--- LISTED ENTRIES ---
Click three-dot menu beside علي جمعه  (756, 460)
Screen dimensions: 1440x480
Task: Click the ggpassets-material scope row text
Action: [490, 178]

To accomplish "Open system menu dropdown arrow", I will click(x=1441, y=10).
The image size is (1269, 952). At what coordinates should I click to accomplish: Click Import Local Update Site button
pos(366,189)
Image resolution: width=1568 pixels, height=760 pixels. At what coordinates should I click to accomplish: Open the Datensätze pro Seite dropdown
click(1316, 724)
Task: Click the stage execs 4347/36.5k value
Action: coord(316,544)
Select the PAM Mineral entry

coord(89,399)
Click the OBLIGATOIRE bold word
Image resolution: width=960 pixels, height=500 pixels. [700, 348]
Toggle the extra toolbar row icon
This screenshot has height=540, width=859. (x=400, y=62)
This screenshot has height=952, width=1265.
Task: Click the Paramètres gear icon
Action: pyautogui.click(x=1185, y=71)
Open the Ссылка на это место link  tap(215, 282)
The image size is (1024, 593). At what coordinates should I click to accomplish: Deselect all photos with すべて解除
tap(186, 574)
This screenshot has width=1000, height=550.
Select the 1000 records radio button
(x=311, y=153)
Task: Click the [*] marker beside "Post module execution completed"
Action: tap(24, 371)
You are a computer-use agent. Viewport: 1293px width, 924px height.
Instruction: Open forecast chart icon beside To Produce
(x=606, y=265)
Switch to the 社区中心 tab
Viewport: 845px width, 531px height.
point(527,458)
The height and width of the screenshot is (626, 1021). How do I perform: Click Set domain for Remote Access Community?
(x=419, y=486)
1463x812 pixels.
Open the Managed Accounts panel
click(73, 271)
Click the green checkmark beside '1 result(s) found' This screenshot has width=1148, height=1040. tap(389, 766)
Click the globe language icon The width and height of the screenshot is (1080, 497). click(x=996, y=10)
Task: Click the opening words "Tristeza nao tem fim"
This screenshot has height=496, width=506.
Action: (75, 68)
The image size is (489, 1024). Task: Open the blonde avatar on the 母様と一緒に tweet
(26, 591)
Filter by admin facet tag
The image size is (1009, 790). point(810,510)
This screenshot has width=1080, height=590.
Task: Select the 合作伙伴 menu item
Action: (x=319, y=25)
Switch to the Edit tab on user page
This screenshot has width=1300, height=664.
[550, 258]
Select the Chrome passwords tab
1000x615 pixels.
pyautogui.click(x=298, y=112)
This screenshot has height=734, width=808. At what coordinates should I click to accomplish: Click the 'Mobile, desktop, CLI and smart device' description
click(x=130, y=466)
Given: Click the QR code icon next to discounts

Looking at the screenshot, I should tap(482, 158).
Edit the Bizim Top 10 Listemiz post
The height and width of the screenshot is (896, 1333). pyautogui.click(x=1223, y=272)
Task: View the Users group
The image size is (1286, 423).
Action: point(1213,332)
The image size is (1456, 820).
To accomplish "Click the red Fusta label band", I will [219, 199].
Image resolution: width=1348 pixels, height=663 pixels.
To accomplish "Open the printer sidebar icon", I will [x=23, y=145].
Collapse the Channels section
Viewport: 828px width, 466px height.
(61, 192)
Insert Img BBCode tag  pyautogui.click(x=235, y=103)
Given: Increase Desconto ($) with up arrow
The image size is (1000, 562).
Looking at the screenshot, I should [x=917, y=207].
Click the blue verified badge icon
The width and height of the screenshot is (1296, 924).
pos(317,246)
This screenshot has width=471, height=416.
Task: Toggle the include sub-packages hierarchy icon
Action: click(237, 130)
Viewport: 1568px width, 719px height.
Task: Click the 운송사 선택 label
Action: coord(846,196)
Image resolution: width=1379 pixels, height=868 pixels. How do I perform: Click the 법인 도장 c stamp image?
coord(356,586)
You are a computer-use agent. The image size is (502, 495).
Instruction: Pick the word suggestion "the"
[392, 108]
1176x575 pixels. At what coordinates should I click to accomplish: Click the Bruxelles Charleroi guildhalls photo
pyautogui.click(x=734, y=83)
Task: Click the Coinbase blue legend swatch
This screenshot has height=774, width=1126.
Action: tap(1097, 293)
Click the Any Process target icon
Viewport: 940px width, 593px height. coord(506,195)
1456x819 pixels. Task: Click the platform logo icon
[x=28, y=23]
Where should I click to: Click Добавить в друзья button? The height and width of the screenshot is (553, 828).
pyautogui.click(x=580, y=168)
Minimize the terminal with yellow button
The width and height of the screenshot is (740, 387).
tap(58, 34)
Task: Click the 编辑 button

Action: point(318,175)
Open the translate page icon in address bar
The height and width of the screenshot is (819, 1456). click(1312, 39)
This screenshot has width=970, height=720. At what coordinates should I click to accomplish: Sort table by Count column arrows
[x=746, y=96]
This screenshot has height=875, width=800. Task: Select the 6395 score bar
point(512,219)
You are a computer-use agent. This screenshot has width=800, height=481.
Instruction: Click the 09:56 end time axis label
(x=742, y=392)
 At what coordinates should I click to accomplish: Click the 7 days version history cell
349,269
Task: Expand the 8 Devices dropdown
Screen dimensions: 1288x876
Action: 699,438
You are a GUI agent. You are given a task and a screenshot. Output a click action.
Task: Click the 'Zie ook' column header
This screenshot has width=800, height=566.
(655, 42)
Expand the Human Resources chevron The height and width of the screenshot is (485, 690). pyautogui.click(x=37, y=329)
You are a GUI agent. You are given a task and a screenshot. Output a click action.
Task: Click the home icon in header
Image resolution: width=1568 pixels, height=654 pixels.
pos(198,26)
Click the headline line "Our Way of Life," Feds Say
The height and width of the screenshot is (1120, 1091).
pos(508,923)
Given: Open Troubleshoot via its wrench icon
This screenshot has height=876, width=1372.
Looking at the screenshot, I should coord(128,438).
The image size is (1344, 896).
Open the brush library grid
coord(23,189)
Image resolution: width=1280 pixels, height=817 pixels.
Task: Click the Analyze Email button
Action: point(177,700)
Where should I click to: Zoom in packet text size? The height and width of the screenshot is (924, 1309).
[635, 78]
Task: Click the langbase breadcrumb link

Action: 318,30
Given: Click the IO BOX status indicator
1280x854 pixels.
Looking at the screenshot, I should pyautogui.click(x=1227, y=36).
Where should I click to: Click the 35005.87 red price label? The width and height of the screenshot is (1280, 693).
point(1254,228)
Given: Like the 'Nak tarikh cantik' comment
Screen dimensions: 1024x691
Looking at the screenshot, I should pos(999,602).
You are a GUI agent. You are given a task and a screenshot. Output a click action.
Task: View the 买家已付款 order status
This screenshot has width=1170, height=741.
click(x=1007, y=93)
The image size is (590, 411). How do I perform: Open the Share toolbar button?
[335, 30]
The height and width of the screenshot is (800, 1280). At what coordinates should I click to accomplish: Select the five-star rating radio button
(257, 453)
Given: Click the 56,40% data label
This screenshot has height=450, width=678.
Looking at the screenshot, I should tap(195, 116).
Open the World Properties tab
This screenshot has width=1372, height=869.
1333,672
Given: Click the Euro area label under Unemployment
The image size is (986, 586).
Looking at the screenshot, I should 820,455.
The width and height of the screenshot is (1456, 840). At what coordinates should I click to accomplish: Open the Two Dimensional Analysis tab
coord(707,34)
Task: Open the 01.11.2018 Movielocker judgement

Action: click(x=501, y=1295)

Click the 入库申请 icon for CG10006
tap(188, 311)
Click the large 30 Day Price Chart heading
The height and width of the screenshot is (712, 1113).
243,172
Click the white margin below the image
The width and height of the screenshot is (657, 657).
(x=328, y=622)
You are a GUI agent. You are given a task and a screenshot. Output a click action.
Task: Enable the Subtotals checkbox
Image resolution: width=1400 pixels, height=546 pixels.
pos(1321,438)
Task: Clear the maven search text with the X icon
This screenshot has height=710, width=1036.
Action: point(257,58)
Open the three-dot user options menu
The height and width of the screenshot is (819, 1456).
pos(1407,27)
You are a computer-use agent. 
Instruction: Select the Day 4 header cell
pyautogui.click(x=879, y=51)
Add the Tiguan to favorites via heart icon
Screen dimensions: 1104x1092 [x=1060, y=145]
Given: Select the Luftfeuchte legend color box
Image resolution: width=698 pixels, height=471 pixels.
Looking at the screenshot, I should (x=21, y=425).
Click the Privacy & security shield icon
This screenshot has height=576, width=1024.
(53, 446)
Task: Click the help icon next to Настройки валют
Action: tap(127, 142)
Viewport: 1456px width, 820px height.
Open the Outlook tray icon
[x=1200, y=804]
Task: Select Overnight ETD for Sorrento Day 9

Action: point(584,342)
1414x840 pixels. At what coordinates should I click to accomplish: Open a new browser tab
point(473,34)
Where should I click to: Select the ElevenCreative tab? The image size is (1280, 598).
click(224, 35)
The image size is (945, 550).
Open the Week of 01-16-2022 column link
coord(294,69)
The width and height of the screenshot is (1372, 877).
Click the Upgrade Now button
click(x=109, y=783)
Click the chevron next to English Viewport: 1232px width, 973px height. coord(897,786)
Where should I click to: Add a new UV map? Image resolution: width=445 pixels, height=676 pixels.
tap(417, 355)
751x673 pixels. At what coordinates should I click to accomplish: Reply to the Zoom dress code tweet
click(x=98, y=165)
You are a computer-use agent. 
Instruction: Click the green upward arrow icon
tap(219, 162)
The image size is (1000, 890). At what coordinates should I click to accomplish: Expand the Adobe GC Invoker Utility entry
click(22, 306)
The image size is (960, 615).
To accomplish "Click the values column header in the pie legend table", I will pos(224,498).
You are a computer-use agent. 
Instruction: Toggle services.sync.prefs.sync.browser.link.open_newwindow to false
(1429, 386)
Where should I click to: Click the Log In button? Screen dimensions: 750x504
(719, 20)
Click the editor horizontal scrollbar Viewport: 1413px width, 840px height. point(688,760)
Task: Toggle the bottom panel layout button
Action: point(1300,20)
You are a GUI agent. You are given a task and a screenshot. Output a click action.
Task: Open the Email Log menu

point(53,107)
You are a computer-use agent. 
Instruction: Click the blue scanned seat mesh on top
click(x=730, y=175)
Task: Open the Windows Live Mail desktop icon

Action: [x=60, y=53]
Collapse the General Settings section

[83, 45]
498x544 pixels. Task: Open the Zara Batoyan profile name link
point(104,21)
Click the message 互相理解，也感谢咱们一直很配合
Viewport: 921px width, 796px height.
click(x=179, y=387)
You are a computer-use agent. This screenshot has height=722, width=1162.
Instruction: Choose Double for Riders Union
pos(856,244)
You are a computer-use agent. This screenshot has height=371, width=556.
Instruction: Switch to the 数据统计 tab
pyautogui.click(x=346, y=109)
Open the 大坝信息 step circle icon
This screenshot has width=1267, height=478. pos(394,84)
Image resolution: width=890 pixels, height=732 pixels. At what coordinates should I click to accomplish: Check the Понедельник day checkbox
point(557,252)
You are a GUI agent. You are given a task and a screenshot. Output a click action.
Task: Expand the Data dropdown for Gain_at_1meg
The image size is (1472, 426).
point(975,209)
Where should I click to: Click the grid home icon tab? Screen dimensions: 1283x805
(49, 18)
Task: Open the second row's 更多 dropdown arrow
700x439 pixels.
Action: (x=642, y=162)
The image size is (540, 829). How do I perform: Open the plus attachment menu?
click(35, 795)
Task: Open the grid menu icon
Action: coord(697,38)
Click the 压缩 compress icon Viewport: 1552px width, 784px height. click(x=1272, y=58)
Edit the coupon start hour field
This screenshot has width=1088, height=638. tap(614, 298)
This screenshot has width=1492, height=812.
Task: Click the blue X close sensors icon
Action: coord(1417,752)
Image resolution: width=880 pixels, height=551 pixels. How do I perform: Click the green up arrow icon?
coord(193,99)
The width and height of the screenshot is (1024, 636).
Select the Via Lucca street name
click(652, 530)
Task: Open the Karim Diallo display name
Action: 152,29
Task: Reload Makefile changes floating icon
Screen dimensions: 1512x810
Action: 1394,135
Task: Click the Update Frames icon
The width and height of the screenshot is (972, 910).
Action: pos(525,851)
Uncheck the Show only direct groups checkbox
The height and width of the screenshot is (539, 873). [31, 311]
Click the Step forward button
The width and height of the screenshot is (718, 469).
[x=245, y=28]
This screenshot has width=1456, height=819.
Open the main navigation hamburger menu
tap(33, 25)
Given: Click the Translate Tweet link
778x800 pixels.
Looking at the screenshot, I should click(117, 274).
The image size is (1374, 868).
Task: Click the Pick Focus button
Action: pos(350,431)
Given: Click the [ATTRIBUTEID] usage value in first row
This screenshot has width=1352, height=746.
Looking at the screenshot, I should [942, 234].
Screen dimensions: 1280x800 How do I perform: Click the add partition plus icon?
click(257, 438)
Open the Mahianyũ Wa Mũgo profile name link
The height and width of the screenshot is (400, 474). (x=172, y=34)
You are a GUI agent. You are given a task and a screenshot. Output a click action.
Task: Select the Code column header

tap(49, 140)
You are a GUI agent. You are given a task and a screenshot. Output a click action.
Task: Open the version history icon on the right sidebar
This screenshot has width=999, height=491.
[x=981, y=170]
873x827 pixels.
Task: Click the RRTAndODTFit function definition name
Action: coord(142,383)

--- WHAT THE TASK REQUIRES ---
Starting at the line in the listing above that contains "This screenshot has height=875, width=800." and ending at the line that contains "Expand the Human", rewrite those lines as a numbered list, leaving out any blank lines.

--- SOLUTION BELOW ---
1. This screenshot has height=875, width=800. Task: Select the 6395 score bar
2. point(512,219)
3. You are a computer-use agent. This screenshot has width=800, height=481.
4. Instruction: Click the 09:56 end time axis label
5. (x=742, y=392)
6.  At what coordinates should I click to accomplish: Click the 7 days version history cell
7. 349,269
8. Task: Expand the 8 Devices dropdown
9. Screen dimensions: 1288x876
10. Action: 699,438
11. You are a GUI agent. You are given a task and a screenshot. Output a click action.
12. Task: Click the 'Zie ook' column header
13. This screenshot has width=800, height=566.
14. (655, 42)
15. Expand the Human Resources chevron The height and width of the screenshot is (485, 690). pyautogui.click(x=37, y=329)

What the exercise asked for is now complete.